For us (we've lived in Europe), that's a pretty old age. For others, it might be much earlier.


----------



## purplerose (Dec 27, 2010)

I still see my mom naked and she sees me. Not very frequently, but it happens. I've also seen parts of my MIL.


----------



## Peony (Nov 27, 2003)

DD1 is 8, and DH is still naked often in front of her. He tends to be the type that wanders around without clothes on at times. It hasn't bothered her yet, but she also wanders around unclothed as well so apparently nudity doesn't phase her yet. When one of our children express a desire to not have others see them or not see others unclothed then we are fine with covering up.


----------



## meemee (Mar 30, 2005)

Quote:


> Originally Posted by *princesstutu*
> 
> When my now 12 yo told me that he didn't like me walking around naked when he was 8 yo, we talked about it and I told him that I felt like I should be able to be naked in my own house and so should he, but if he was uncomfortable with nudity, then *he* should cover up, not try to control what I do with my body. He agreed that that sounded reasonable and I bought him a bathrobe and from then on, he always had on clothes or his bathrobe when he was in the house. I still roamed around naked from time to time (cuz I didn't do it all the time to begin with) and he was never uncomfortable again.


you were far kinder to your son than my mom was. she told my bro to get over it and to stop acting like such a prude. she asked him to think about why he felt what he felt. was it societal pressure or truly shyness from his side. if it was true shyness on his part she would stop. he never said anything.

it was never an issue ever more. it did help my bro to have an open mind about others nakedness - and how he himself looked at public nudity.








my same mom would try to hide from dd when seh was 9 months old. and again at 3 years old. she would never let dd see her naked. but her kids even now is ok.

ex stopped when dd was around 4 or 5 coz he felt uncomfortable. however now its dd who







ma what's the big deal. daddy keeps hiding from me when he is changing. what's the big deal about being naked?!!! i just dont get it.

mind u she gets that she has to respect his decision, but she just doesnt see what the big deal about being naked is all about.


----------



## Storm Bride (Mar 2, 2005)

I haven't read all the replies yet.

IMO, if your dd or your dh are uncomfortable with him being naked in front of her, it's time for him to start covering up.

I haven't really had to deal with this much. DS1 ran around the house naked quite a bit until he was 7 or 8. He didn't completely stop until dh (his stepdad) moved in a few months after his 8th birthday. I was still naked in the house a lot until that point, as well. Because of the new relationship between me and dh, things shifted a litttle in the house, and I mostly stopped being naked in front of ds1 when dh moved in...but it still wasn't a big deal if I happened to walk to the bathroom with no robe and ds1 got up (happened once, I think). It's been a long time since ds1 and I saw each other naked, and I"m sure neither of us would be comfortable with it now (he's 18). OTOH, ds1 can walk in and find me lying ont he couch with my breasts hanging out and not even bat any eyelash, because he's had younger siblings who are breastfeeding for a large part of his teens. DD2 is a snacker, and sometimes, she pushes up my shirt and then walks away, so...yeah - ds1 is used to that.

EXERCISE OBJECTIVE :: In the forum thread, what did princesstutu buy for her son after their talk about nudity?

MATERIAL SUPPLIED ::

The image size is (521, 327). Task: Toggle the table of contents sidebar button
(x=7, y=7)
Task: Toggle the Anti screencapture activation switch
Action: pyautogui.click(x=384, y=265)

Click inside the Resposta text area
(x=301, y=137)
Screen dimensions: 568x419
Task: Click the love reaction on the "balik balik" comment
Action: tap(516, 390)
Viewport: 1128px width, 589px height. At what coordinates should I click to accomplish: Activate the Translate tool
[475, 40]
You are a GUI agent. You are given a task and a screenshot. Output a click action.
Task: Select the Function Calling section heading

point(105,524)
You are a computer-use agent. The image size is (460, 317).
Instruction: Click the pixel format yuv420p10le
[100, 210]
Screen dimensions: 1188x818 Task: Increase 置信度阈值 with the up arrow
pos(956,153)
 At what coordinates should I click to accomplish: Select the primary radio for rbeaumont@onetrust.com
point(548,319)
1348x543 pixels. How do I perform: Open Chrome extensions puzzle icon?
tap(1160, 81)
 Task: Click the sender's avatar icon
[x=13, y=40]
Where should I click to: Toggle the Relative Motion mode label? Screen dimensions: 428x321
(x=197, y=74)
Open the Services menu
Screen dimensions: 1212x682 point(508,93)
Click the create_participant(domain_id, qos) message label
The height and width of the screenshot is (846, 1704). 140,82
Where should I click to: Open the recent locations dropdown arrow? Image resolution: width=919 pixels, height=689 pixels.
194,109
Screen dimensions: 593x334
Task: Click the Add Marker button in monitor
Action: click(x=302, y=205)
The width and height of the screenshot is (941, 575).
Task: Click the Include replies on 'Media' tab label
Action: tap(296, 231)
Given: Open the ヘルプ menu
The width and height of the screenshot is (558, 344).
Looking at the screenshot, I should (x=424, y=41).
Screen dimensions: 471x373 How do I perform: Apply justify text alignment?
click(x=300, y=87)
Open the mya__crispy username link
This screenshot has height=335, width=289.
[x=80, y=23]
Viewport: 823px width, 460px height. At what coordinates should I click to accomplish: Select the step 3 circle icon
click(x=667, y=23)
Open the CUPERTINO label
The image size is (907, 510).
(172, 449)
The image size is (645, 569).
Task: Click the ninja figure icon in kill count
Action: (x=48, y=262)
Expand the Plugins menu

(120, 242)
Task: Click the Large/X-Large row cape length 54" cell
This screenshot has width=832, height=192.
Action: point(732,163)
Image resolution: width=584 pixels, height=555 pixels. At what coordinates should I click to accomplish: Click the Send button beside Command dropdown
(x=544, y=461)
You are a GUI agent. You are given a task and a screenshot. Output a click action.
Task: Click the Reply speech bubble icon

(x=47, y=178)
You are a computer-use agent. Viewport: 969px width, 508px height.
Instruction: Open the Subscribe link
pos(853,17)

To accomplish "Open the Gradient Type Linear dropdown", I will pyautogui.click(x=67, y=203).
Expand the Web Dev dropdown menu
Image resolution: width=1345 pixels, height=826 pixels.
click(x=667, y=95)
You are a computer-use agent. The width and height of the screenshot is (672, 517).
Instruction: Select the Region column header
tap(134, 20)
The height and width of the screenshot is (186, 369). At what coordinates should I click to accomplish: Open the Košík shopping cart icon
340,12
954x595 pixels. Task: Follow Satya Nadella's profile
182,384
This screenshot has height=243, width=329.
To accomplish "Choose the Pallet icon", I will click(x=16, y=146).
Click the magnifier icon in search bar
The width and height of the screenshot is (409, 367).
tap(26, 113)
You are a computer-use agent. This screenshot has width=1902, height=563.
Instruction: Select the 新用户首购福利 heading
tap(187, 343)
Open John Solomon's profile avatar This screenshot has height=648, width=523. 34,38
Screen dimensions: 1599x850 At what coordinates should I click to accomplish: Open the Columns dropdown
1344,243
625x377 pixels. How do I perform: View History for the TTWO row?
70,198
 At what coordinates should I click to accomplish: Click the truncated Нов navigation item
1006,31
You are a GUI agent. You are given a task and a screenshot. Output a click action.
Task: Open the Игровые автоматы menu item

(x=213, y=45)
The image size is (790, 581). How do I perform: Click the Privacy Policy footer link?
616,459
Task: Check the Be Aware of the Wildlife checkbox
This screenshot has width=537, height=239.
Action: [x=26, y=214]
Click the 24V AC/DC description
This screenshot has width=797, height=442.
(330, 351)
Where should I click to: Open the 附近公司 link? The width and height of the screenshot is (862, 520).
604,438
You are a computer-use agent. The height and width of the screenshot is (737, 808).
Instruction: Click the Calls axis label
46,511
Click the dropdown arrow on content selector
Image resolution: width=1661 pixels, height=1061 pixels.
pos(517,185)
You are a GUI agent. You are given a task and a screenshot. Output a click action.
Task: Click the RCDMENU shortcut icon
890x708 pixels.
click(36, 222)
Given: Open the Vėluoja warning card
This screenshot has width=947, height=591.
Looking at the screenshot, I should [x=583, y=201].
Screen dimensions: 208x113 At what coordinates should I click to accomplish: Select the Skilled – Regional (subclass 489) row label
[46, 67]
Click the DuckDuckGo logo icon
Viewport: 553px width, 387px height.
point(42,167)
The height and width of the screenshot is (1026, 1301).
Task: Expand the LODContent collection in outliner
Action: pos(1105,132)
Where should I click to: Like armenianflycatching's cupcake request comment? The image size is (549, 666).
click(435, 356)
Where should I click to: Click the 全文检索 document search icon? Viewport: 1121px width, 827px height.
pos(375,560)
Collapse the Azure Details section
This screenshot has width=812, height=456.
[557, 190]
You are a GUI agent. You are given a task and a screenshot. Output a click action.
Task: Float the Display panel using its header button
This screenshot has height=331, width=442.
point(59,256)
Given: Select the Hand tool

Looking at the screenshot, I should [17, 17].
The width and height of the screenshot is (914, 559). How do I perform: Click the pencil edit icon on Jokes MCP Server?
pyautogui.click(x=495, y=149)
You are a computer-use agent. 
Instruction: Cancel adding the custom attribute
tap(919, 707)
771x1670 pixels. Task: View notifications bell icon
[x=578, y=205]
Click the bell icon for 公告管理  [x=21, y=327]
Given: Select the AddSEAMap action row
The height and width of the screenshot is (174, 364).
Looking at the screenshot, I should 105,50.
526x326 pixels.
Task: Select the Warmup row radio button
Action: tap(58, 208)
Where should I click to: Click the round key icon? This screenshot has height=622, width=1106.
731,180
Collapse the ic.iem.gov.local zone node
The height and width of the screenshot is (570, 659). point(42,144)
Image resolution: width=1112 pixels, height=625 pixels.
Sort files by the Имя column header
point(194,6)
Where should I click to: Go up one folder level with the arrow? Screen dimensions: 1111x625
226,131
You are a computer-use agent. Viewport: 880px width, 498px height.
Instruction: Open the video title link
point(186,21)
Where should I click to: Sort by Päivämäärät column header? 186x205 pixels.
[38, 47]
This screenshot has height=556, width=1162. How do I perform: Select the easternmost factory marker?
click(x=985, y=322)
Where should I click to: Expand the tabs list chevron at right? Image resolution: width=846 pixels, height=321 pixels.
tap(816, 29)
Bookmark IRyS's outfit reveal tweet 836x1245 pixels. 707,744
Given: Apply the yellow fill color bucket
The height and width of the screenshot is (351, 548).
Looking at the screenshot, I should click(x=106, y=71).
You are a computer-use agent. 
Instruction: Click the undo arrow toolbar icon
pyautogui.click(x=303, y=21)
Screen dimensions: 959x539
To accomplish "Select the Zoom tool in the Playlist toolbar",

FINISHED ANSWER :: A bathrobe.